Neuman nodded eagerly. He was wired, ready to do it.
“I’m going to meet the surveillance people and listen to what they picked up. When I’m through, I’ll get right back here. We’ll go from there.” He looked at each of them. “Don’t use my telephone and don’t answer it. I’ll leave the answering machine on. It’s important,” he said, “that we keep in touch. But use the handsets.”
Chapter 52
Victor Last lay on his back staring up at the ceiling, his right arm hanging off the side of the bed holding a champagne glass. He was naked. The sheets were a pale tea rose silk. His left hand held one of Rayner Faeber’s very generous, very jiggly breasts.
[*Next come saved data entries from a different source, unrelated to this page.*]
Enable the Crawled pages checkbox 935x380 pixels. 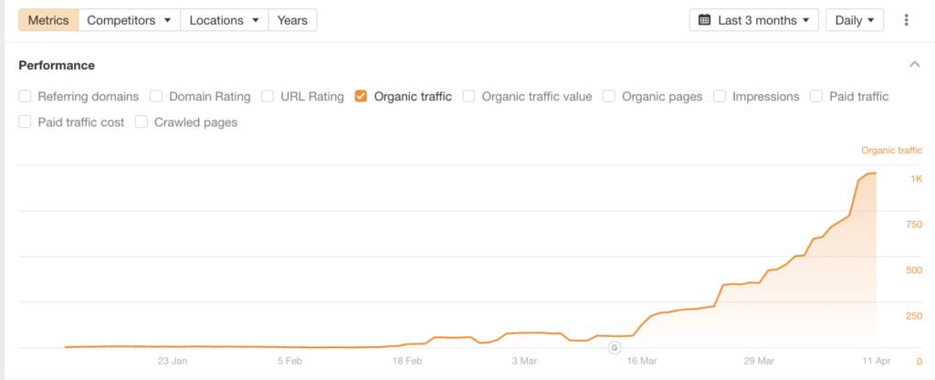[142, 121]
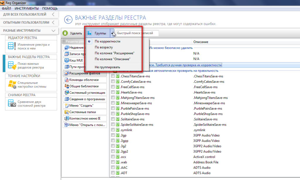Click the green Удалить trash icon
The height and width of the screenshot is (180, 300).
(65, 33)
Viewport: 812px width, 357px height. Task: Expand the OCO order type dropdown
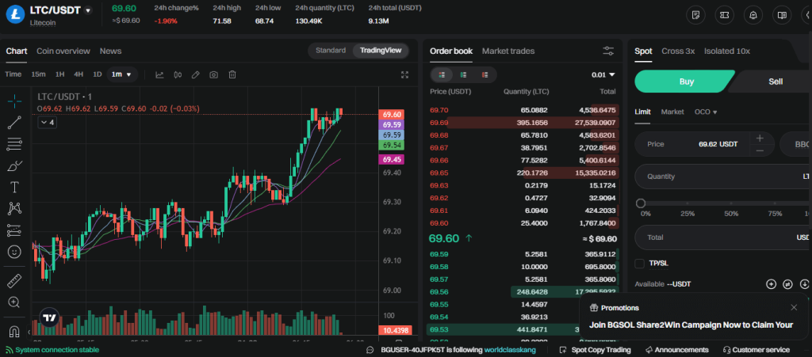click(x=706, y=112)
She lay with her blond head tucked up under his arm, and when he looked down he could see her other breast with its peachy aureole, her so very white and nearly plumpish body, and her splayed legs—she liked to splay her legs—with her dusty pubis at their apex. She smelled of a kind of bath oil that she said she could buy only at this one small shop in the Rue du Bourg-Tibourg. It smelled like… heather. He loved the stuff, which he told her once and so she always put a dash of it in her bathwater when she knew they were going to be together.
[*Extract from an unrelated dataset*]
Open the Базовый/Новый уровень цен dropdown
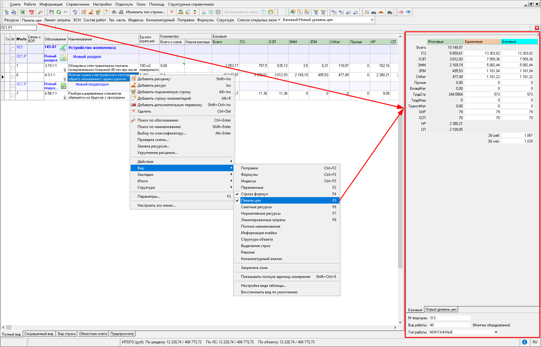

He looked to his left, out through one of the bedroom’s glass walls and through an atrium, through another glass wall and into the living room. Beyond that was another glass wall, another atrium… all of it washed in the wan light of a city night as though he were in Atlantis, looking through houses of water, the light refracting in undulations of aqua so pale and anemic as to be almost colorless. It was, he had to admit, the perfect environment for Rayner. She was almost translucent herself. So much so, that sometimes when he had sex with her in this watery glass world, he half-expected to see her inner parts working, expected, even, to see his own erect self in her in flashes of clarity that illuminated them like flashes of lightning.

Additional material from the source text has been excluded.